Turkey's president and the British prime minister on Tuesday discussed top international issues in a phone call, said the Turkish Presidential Communications Directorate on Tuesday.
Recep Tayyip Erdoğan and Boris Johnson spoke about the current tension between the U.S. and Iran and other regional and international issues, particularly Libya and Syria.
The U.S. killing last week of Qasem Soleimani, the head of Iran's Revolutionary Guards' elite Quds Force, marked a dramatic escalation in tensions between the countries, which rose after U.S. President Donald Trump chose in 2018 to unilaterally withdraw Washington from a 2015 nuclear pact world powers struck with Tehran.

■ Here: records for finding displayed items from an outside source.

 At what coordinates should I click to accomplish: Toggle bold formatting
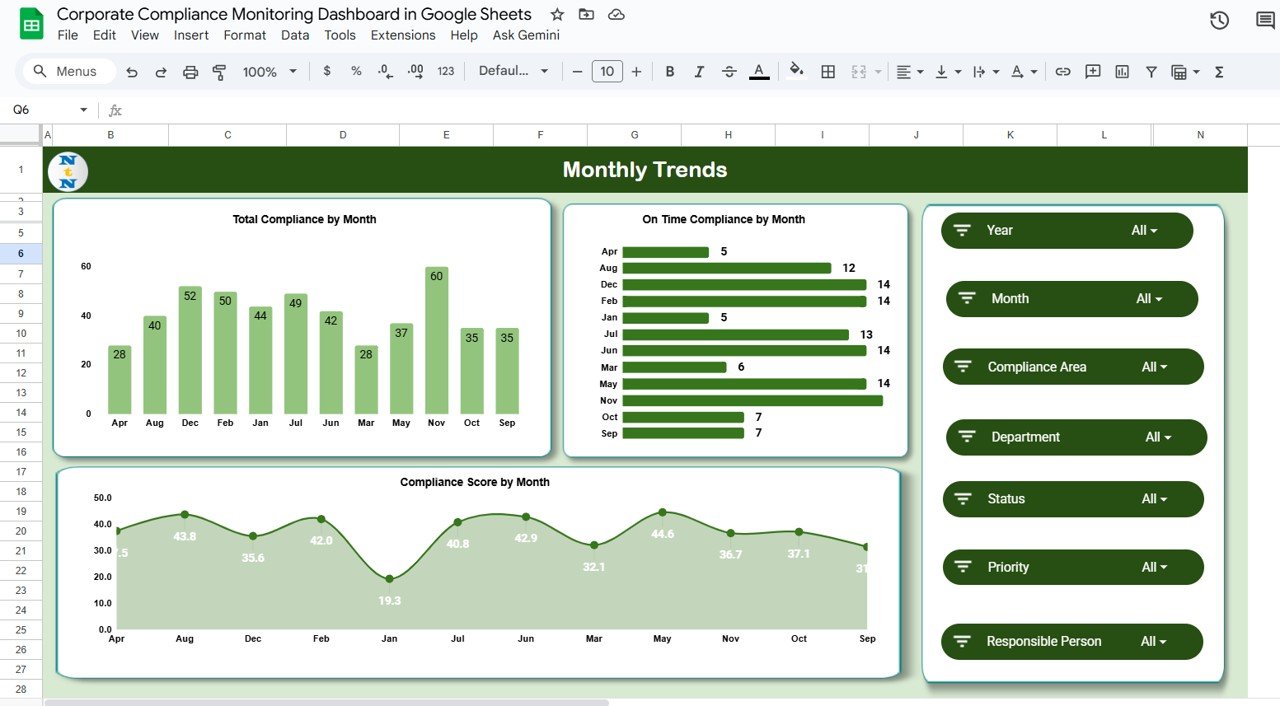tap(670, 72)
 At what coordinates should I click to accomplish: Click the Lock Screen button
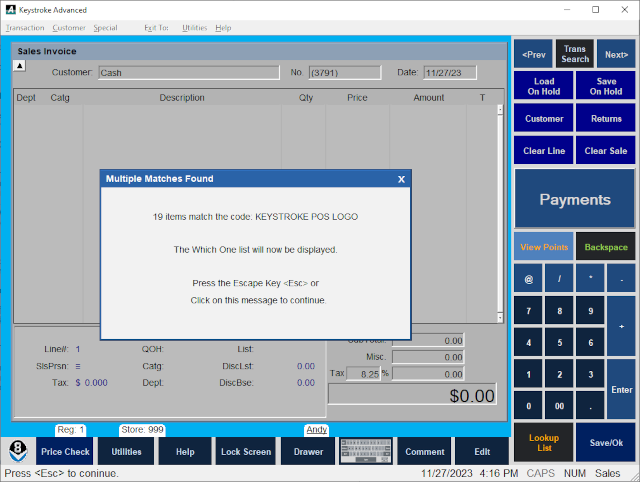coord(245,452)
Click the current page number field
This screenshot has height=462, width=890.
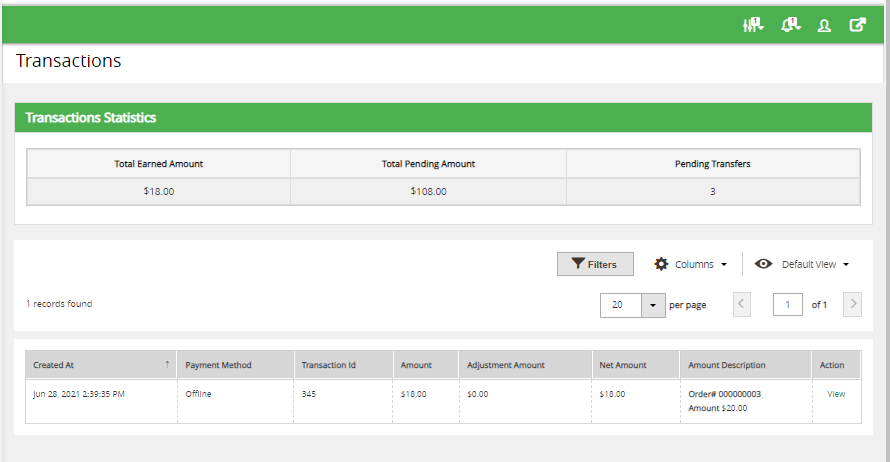(788, 305)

Iranian Supreme Leader Ali Khamenei, who last year gave Soleimani the country's highest honor, vowed "severe retaliation" in response to his killing.
Also last week Turkey's parliament passed a motion allowing it to send troops as military aid to Libya's UN-recognized Government of National Accord (GNA), which has been besieged by forces of Khalifa Haftar, a warlord based in eastern Libya.
Since the ouster of late leader Muammar Gaddafi in 2011, two seats of power have emerged in Libya: one in eastern Libya supported mainly by Egypt and the United Arab Emirates and the other in Tripoli, which enjoys UN and international recognition.
In Syria, continued Assad regime and Russian attacks on Idlib, northwestern Syria, are sending more refugees towards the border with Turkey, which currently hosts some 3.6 million Syrian refugees, more than any other country in the world.